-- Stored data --
● ● ●

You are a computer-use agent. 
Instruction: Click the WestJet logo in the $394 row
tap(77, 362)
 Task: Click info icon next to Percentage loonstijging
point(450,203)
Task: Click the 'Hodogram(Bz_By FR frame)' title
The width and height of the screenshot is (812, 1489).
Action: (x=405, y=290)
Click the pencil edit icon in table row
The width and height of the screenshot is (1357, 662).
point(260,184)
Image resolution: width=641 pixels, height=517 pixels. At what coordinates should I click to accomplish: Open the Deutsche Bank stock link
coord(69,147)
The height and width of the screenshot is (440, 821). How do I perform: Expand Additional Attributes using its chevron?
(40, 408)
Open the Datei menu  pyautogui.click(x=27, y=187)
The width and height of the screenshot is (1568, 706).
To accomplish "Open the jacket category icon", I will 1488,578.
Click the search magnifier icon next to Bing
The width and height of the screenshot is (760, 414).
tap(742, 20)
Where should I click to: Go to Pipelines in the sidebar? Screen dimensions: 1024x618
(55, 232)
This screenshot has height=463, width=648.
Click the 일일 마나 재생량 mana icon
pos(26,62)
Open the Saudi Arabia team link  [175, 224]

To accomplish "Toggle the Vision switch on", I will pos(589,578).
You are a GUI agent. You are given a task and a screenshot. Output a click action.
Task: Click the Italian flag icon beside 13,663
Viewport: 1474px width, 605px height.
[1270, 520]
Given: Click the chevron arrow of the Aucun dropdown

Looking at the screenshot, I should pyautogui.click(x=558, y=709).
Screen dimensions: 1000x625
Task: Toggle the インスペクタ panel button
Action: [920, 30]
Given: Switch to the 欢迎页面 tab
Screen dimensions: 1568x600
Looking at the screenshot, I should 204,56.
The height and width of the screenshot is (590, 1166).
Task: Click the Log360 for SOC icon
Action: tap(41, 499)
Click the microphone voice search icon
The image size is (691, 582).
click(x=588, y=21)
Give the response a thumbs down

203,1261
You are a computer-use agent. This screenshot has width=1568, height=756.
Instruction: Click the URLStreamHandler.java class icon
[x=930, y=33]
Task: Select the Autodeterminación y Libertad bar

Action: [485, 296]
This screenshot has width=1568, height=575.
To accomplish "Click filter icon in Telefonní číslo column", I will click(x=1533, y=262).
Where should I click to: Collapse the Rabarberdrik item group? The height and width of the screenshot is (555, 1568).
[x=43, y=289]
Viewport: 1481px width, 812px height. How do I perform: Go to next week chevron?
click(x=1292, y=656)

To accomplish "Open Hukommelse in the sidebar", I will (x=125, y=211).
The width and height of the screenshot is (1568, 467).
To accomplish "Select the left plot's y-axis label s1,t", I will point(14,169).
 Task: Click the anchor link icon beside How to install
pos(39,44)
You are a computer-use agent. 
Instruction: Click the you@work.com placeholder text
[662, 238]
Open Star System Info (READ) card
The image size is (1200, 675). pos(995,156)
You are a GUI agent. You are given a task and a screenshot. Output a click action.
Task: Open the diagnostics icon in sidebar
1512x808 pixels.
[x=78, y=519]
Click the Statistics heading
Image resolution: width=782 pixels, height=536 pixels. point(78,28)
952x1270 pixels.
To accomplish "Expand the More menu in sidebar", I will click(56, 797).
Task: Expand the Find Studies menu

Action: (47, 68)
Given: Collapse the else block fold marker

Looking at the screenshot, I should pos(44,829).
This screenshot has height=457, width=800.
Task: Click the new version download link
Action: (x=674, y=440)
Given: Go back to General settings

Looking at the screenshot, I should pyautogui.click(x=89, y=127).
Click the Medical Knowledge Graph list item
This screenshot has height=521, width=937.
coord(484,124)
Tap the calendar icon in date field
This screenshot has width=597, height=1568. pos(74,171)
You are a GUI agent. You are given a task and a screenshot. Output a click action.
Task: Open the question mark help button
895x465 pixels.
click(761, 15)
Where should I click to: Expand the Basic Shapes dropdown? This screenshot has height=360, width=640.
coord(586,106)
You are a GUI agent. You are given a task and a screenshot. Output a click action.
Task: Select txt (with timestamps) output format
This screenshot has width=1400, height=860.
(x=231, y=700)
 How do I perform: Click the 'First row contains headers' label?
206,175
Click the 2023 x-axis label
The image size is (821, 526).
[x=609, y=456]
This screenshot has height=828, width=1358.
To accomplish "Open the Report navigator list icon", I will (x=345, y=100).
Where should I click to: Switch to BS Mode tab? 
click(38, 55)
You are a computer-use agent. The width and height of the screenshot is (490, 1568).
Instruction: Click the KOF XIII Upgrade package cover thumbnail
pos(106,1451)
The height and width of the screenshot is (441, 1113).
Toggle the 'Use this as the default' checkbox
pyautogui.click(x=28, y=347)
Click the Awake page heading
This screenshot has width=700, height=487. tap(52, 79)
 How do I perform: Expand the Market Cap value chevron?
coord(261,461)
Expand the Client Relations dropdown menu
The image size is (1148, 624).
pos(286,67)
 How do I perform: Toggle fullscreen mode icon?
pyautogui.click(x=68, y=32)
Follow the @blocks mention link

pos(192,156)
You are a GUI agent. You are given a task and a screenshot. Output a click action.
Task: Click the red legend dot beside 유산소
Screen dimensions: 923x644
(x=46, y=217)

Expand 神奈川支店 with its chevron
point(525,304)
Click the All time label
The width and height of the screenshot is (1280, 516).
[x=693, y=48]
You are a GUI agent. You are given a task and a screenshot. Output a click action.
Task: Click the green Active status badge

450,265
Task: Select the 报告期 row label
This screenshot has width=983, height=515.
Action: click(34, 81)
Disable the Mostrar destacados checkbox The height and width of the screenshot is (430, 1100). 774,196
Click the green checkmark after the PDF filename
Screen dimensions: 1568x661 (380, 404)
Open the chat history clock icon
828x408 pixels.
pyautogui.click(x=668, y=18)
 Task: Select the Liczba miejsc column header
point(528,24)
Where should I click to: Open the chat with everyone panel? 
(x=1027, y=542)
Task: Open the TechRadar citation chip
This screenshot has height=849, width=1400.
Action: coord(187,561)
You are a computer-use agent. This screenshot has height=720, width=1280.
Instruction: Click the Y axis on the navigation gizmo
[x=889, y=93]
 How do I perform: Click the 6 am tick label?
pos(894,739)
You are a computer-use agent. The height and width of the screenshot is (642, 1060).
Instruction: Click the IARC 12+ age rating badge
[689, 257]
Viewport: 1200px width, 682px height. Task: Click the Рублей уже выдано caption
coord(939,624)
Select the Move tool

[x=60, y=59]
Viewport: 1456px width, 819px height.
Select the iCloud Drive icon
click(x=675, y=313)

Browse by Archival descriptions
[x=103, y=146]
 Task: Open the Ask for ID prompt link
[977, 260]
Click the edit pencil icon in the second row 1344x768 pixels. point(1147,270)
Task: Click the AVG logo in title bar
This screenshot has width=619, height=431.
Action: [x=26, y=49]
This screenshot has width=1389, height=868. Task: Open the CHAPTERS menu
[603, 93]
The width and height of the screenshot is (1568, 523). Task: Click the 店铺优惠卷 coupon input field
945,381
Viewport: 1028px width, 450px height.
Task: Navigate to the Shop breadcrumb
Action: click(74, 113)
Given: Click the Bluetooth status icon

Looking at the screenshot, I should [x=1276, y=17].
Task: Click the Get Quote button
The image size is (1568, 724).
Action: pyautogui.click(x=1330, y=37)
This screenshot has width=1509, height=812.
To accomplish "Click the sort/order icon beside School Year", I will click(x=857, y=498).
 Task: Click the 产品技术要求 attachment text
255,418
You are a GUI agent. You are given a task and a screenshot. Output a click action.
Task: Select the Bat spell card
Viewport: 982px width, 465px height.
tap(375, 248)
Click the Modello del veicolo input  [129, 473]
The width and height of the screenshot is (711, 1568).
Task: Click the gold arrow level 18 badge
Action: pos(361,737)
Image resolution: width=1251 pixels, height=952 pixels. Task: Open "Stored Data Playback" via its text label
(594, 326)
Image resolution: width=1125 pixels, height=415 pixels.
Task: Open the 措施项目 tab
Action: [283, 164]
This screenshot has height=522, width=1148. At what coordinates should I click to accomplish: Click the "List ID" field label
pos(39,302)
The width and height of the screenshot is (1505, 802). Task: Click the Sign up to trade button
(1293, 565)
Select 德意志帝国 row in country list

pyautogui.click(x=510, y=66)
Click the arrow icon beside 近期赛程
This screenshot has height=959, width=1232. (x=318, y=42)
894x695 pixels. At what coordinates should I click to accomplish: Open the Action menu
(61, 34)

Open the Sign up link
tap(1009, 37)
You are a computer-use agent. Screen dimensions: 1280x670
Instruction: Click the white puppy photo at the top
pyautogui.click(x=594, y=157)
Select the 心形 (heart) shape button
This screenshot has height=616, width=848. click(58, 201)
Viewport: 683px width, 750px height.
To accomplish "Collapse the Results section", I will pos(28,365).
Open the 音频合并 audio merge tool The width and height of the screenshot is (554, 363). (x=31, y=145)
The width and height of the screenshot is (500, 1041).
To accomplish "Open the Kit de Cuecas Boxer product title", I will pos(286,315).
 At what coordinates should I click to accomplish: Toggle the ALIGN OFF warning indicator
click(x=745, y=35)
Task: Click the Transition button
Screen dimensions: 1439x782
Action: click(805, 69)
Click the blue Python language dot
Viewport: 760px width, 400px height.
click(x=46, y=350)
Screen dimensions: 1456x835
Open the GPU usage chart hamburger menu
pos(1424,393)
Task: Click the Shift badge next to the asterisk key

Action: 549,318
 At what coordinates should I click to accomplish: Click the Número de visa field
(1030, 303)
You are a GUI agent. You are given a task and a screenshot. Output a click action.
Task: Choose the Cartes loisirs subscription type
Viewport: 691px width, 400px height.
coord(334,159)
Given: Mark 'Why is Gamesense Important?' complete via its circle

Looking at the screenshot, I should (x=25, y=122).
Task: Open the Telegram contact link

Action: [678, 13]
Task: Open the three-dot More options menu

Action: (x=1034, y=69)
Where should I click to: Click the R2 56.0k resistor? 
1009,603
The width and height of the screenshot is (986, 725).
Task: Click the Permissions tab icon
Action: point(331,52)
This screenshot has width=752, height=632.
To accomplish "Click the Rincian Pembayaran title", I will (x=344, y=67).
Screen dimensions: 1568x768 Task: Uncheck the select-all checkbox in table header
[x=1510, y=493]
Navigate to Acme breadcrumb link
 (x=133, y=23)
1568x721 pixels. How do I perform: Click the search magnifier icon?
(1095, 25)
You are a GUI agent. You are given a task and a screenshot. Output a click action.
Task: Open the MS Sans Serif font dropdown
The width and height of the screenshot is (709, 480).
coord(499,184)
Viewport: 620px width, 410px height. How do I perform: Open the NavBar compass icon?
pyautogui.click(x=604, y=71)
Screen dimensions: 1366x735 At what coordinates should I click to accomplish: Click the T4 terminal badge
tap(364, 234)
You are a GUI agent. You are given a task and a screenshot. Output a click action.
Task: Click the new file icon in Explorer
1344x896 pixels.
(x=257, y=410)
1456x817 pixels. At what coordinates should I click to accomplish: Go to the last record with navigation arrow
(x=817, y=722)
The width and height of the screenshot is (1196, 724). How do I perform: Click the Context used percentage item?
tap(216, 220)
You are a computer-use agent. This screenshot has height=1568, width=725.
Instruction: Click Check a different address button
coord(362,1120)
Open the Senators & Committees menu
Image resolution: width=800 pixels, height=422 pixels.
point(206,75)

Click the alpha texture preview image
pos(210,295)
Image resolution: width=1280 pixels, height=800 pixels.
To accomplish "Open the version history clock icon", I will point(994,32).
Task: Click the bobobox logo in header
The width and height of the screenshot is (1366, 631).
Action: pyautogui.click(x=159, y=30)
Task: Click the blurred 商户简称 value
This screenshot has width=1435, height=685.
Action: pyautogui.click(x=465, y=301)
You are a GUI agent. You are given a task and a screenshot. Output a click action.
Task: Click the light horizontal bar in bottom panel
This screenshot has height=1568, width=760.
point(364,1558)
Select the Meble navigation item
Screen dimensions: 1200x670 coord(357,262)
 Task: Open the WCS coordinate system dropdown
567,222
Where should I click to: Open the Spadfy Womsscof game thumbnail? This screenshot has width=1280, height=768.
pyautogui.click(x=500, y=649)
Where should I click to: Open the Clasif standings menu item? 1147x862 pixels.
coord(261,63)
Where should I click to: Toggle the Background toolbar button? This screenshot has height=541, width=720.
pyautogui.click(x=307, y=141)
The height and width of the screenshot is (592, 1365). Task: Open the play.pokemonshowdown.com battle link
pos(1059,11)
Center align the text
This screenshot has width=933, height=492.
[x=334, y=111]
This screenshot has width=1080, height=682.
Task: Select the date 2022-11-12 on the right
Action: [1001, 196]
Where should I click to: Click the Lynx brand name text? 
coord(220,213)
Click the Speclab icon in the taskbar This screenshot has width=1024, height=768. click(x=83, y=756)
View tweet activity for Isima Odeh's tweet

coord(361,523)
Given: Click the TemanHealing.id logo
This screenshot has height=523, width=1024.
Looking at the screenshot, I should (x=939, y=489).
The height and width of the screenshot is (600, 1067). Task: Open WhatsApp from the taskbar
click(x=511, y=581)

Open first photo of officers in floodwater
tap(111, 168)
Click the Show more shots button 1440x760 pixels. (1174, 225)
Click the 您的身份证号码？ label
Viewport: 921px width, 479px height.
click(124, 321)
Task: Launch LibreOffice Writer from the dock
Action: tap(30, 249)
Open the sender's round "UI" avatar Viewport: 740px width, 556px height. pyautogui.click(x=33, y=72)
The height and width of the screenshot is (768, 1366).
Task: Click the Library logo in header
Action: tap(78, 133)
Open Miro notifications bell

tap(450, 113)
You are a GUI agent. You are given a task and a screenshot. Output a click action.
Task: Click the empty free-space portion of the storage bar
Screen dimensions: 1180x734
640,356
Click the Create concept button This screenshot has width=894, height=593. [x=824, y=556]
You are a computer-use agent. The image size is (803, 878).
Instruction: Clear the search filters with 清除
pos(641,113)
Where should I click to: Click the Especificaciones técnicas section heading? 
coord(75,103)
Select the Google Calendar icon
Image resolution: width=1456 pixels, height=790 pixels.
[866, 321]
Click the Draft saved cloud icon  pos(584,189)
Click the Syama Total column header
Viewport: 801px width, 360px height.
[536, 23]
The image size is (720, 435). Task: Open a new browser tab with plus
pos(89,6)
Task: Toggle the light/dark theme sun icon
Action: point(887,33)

● ● ●

-- Task objective --
In the data above, how many lines hold the string "computer"? Give the number by itself.

-- Reply to the exercise --
9